> **TASK DESCRIPTION**
Count the lines in the listing below that contain the string "agent", treating uppercase and lowercase as different. Give only the number.

** Start of INPUT FOR THIS TASK **

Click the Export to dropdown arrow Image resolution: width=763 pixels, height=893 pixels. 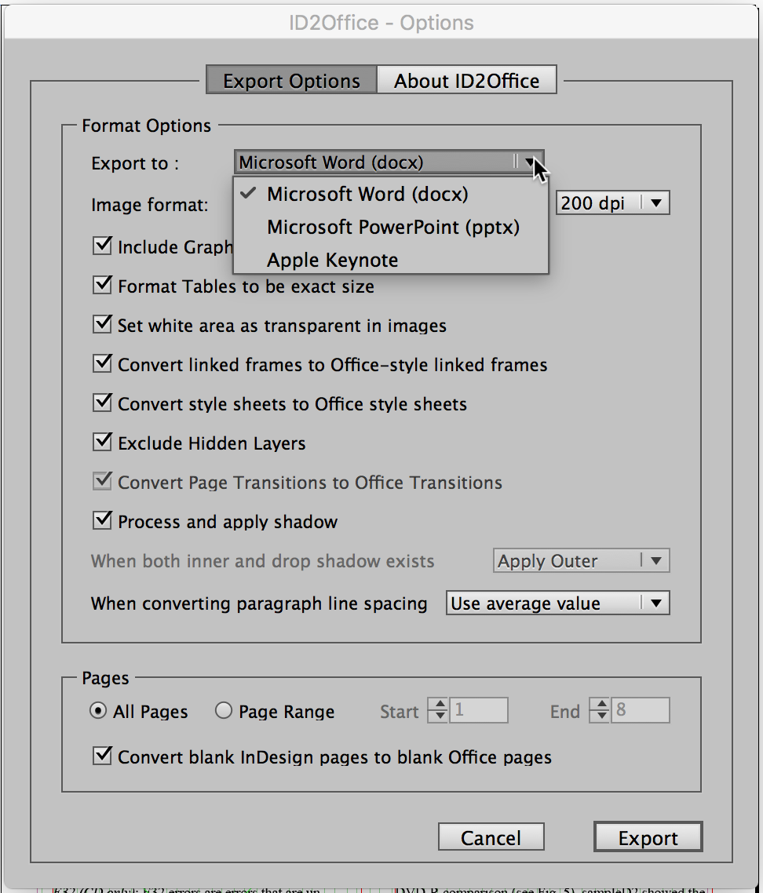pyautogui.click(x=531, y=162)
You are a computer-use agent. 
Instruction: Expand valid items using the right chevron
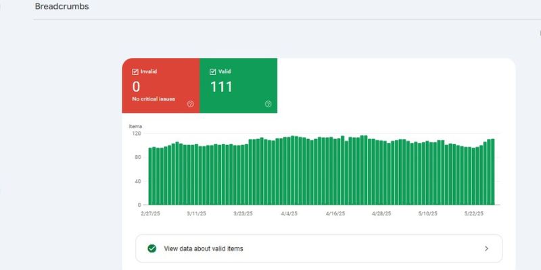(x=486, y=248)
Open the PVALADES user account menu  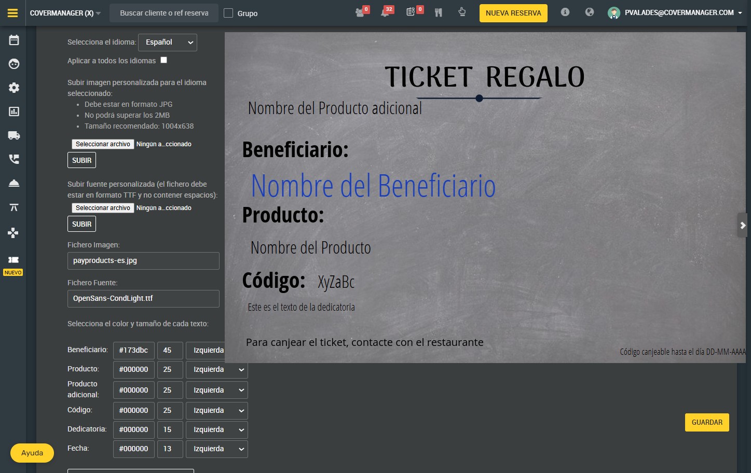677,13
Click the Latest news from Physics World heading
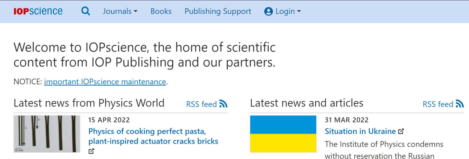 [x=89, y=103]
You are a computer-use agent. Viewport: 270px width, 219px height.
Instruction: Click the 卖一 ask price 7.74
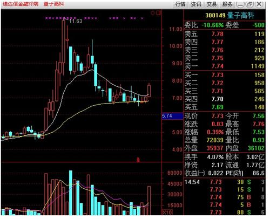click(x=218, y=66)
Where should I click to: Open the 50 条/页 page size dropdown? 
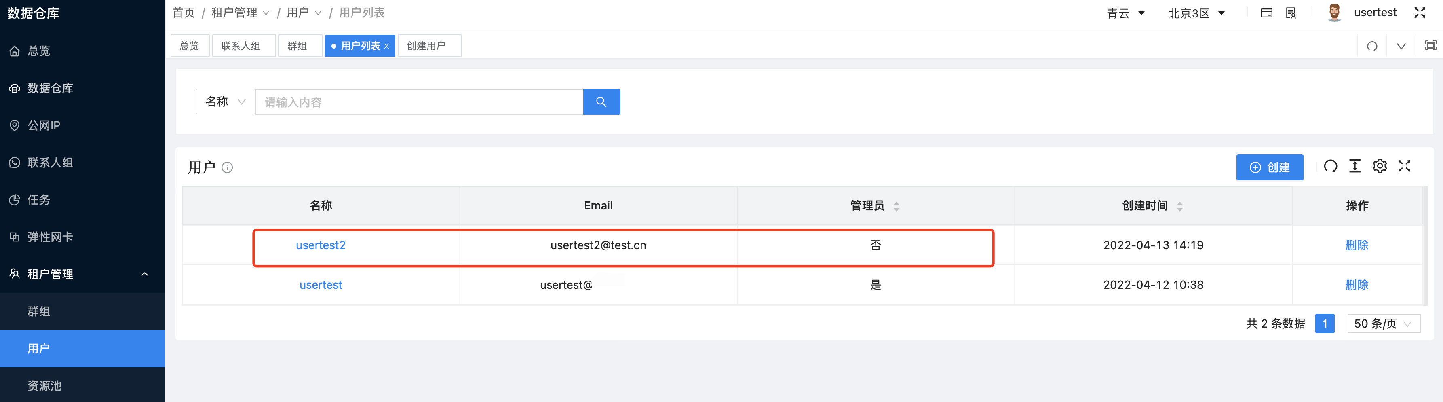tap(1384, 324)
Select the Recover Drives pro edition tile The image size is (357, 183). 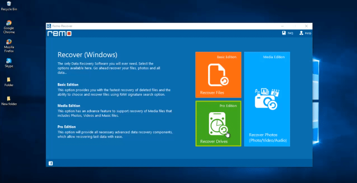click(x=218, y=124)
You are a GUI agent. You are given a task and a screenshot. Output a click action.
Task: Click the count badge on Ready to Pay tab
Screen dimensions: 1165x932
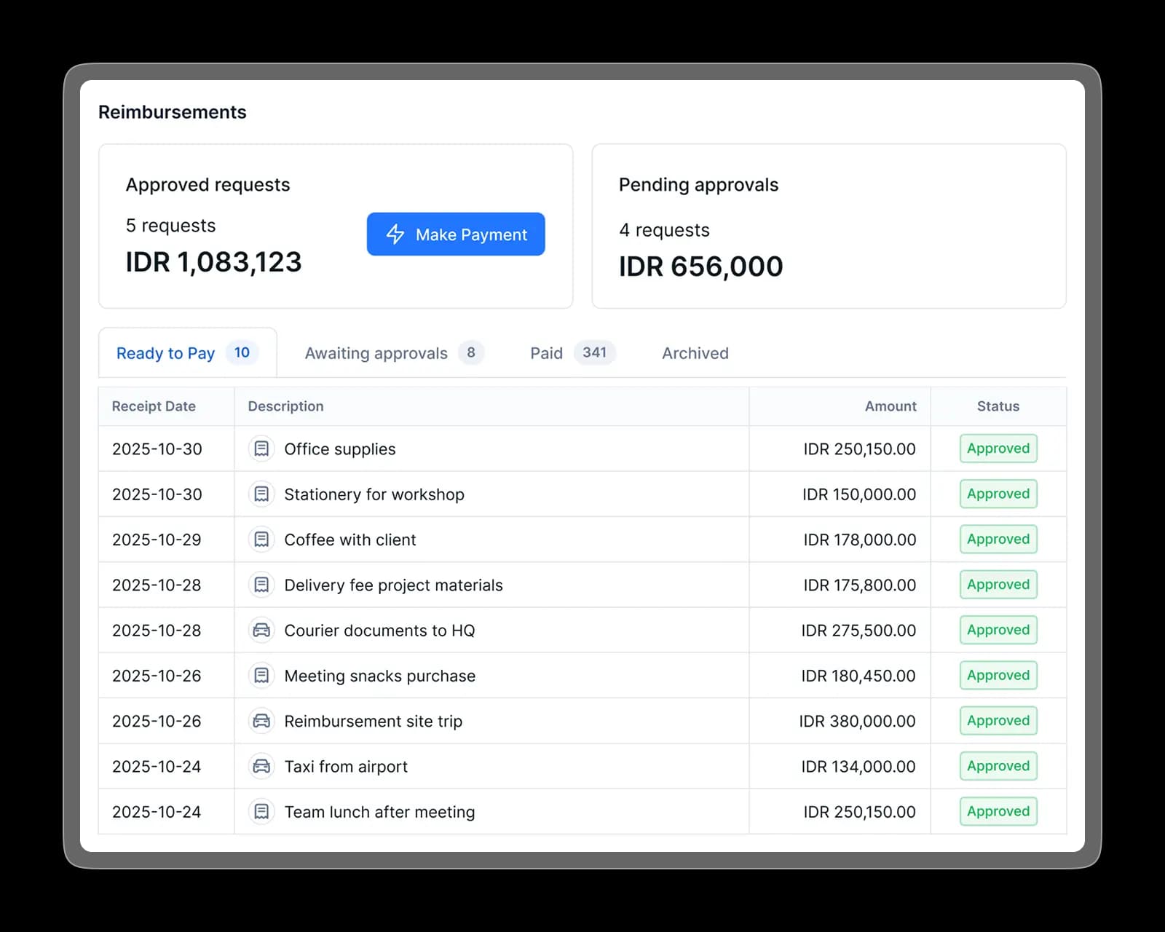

** End of INPUT FOR THIS TASK **

> **SOLUTION TO THE EXERCISE**
3